───── Data lines ─────
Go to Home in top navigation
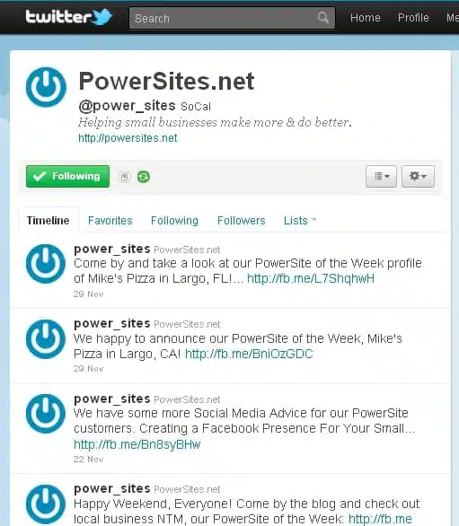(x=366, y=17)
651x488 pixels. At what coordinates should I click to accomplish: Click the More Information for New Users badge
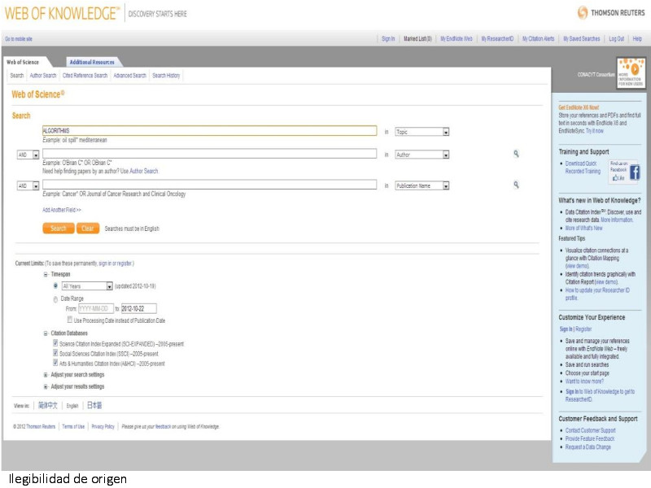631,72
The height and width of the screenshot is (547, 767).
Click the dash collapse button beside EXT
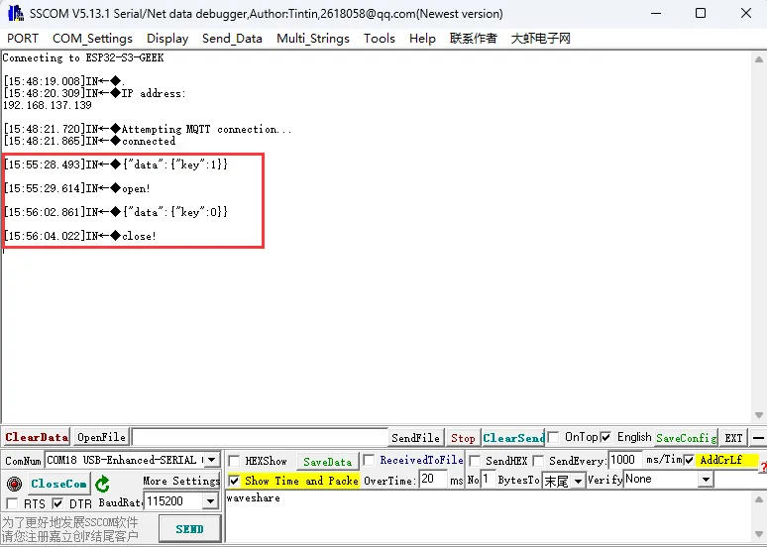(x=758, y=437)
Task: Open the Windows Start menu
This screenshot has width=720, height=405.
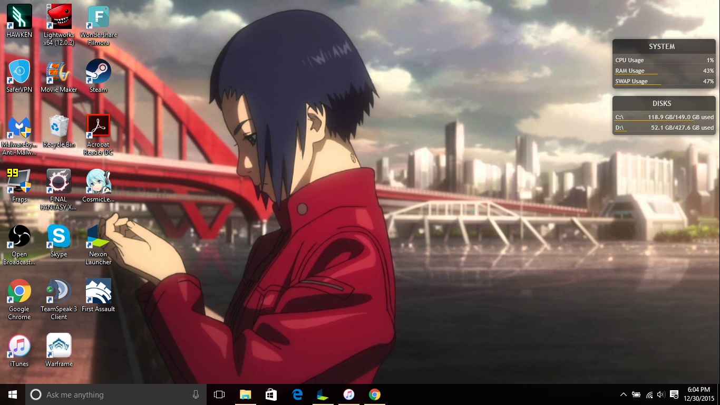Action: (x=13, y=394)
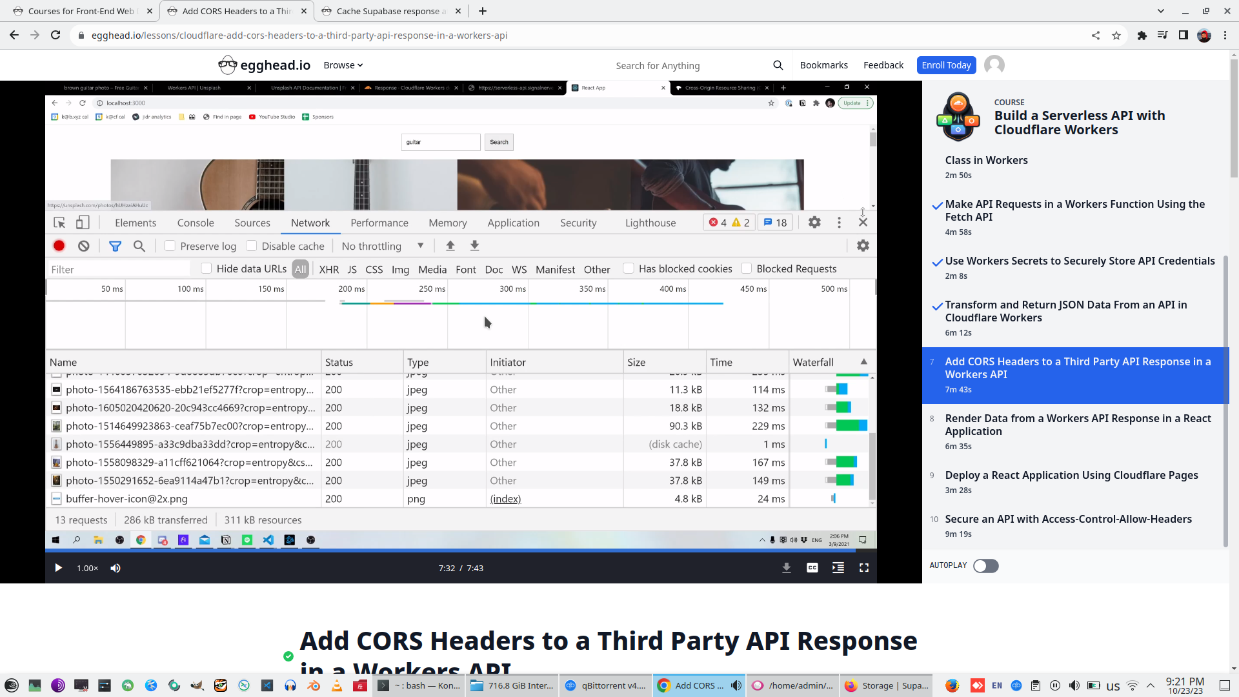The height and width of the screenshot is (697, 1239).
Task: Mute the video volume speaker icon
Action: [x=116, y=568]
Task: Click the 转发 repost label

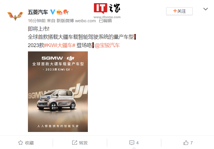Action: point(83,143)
─────
───── Data lines ─────
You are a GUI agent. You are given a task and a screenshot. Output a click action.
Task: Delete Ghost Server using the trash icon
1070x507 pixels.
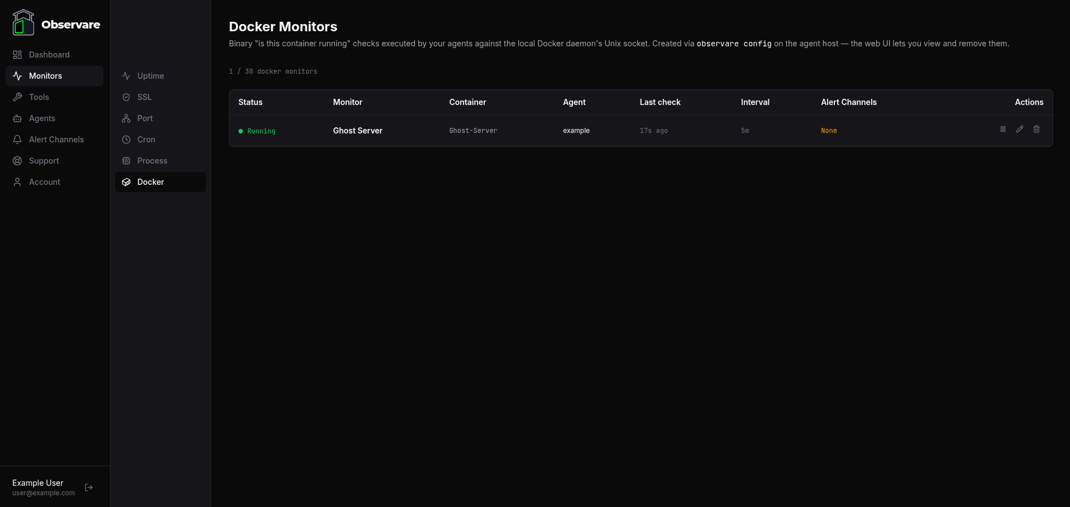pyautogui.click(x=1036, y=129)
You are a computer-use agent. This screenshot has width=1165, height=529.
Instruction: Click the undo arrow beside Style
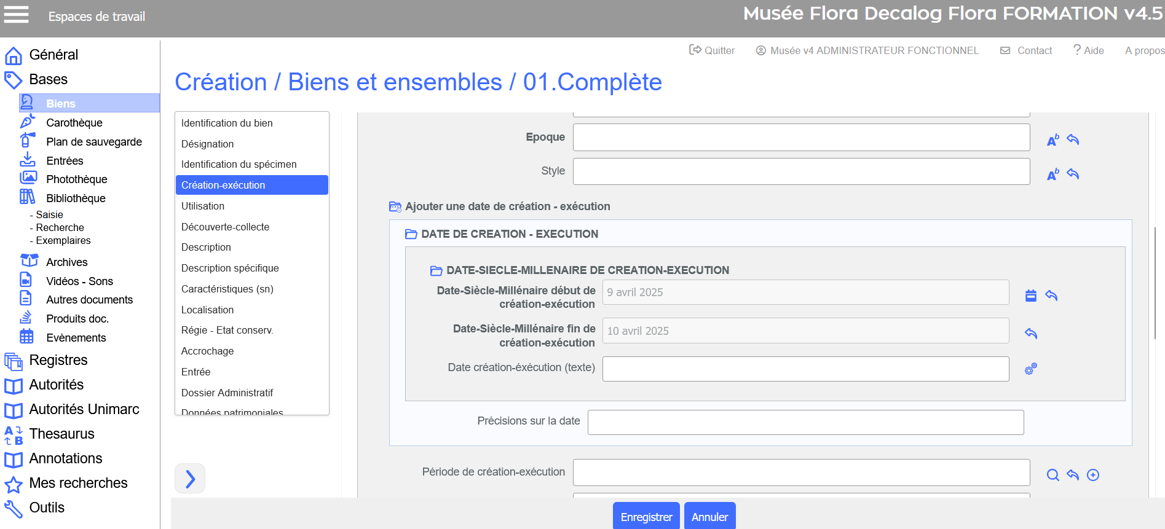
─────
Exercise instructions :: Write out the rows above word for word, beginning at the line that contains "651x488 pixels. At" and stopping after the line that contains "Action: point(83,143)", and leave the pictures out.

Written answer ::
651x488 pixels. At what coordinates should I click to accomplish: Click the More Information for New Users badge
631,72
The height and width of the screenshot is (547, 767).
Click the dash collapse button beside EXT
(x=758, y=437)
Task: Open the Windows Start menu
This screenshot has width=720, height=405.
Action: (x=13, y=394)
The height and width of the screenshot is (697, 1239).
Task: Mute the video volume speaker icon
Action: [x=116, y=568]
Task: Click the 转发 repost label

Action: point(83,143)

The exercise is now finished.